> Texte fourni
6.  Roby W | 3/01/2017 @ 18:23 Répondre à ce commentaire

scaletrans (#5), surtout que le SCC, c’est aussi scientifique que le rapport du groupe 5 du GIEC.

C’est assez drôle, on part d’un rapport (groupe 1) scientifiquement contestable, pour arriver à quelque chose d’aussi scientifique que l’analyse des coûts, et aux mesures qui s’imposent. Et même l’Academie des Sciences (US) se commet dans ce genre de cuisine.

Je fais une disgression : ça promet pour la gouvernance algorithmique, « scientifiquement » basée sur des données et … des modèles qui émergent « naturellement » des données.

7.  Roby W | 3/01/2017 @ 18:25 Répondre à ce commentaire

scaletrans (#5), surtout que le SCC, c’est aussi scientifique que le rapport du groupe 5 du GIEC.

C’est assez drôle, on part d’un rapport (groupe 1) scientifiquement contestable, pour arriver à quelque chose d’aussi scientifique que l’analyse des coûts, et aux mesures qui s’imposent. Et même l’Academie des Sciences (US) se commet dans ce genre de cuisine.

Je fais une disgression : ça promet pour la gouvernance algorithmique, « scientifiquement » basée sur des données et … des modèles qui émergent « naturellement » des données.

8.  Roby W | 3/01/2017 @ 18:44 Répondre à ce commentaire

Le SCC est l’Afrique sahélienne

De nombreuses publications de rang A, comme des rapports (littérature « grise ») ou des déclarations des uns et des autres (Science Main Stream) pointent la dispersion des modèles du GIEC sur l’Afrique de l’Ouest.

Alors, comment peut-on estimer les impacts de l’hypothèse du RCA sur l’Afrique de l’Ouest, comme le coût social ? Nous aurait-on menti ? Par omission ?

Science is settled.

9.  yvesdemars | 3/01/2017 @ 20:00 Répondre à ce commentaire

Roby W (#6),

c’est pour cela que Richard Tol a démissionné de ce groupe dont il était lead author il considérait que l’impact économique du RCA ne prenait pas en compte les effets bénéfiques

10.  Sylvestre | 8/01/2017 @ 16:21 Répondre à ce commentaire

http://www.lemonde.fr/planete/....._3244.html

Qu’en pensez-vous ?

> Lignes enregistrées
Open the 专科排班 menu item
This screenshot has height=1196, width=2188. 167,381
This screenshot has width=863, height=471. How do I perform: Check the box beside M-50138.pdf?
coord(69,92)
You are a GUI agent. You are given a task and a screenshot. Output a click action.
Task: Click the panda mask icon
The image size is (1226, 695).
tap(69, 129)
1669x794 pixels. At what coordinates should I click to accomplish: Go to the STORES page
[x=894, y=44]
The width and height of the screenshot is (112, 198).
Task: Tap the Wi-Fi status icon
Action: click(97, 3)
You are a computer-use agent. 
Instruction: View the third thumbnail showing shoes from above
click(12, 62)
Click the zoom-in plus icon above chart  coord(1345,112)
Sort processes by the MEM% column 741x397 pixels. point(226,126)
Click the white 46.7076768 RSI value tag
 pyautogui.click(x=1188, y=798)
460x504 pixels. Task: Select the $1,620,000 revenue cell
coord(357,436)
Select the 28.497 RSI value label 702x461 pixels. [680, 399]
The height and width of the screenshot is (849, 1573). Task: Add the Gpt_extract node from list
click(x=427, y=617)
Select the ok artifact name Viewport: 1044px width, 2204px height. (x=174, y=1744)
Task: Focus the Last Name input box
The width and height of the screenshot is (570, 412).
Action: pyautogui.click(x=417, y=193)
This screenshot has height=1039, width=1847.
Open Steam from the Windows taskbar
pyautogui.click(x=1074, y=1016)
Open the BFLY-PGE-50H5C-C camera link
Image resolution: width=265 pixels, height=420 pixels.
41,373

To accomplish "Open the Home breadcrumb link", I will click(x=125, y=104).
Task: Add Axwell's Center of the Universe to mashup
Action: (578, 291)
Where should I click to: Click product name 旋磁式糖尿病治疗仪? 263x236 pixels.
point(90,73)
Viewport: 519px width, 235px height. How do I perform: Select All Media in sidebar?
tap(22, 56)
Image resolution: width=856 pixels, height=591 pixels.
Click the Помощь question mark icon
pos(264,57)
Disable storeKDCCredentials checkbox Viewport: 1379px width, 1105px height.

> Série de tâches
• A. Relevez toutes les heures de publication qui accompagnent les commentaires numérotés du texte fourni.
• B. Poursuivez le texte fourni à partir de sa dernière phrase.

> Réponses par tâche
• A. 18:23, 18:25, 18:44, 20:00, 16:21

• B.
11.  papijo | 8/01/2017 @ 16:25 Répondre à ce commentaire

Sylvestre (#10),
Et la variabilité météorologique de ces jours-ci, elle vous inspire quoi ?

12.  Cdt Michel e.r. | 8/01/2017 @ 19:06 Répondre à ce commentaire

Sylvestre (#10),

Quand je vois qu’un article est signé par S. Foucard ou S. Huet, je zappe.
Ces gens sont des petits soldats de la cause climatique. Aller sur leurs blogs, c’est une perte de temps et leur faire trop d’honneur.
Argumenter avec eux, autant essayer de convaincre un témoin de Jéhovah.

13.  Christial | 8/01/2017 @ 20:15 Répondre à ce commentaire

Cdt Michel e.r. (#12),
On peut quand même le lire pour s’amuser à relever certaines des énormités qu’il profère, juste pour le fun

Par exemple :
« le réchauffement ne s’est nullement arrêté en 1998 – contrairement à une légende entretenue par les réseaux climatosceptiques »
Et plus tard :
« Les chercheurs de la NOAA ont identifié ce biais et corrigé leurs données. Légèrement, mais suffisamment pour que le « hiatus », la fameuse « pause du réchauffement » soit beaucoup moins évidente. »
. En fait de légende entretenue par les réseaux climatosceptiques, c’est bien le GIEC lui-même qui parle de hiatus, les climatosceptiques parle plutôt, question de vocabulaire car c’est le même phénomène, de plateau.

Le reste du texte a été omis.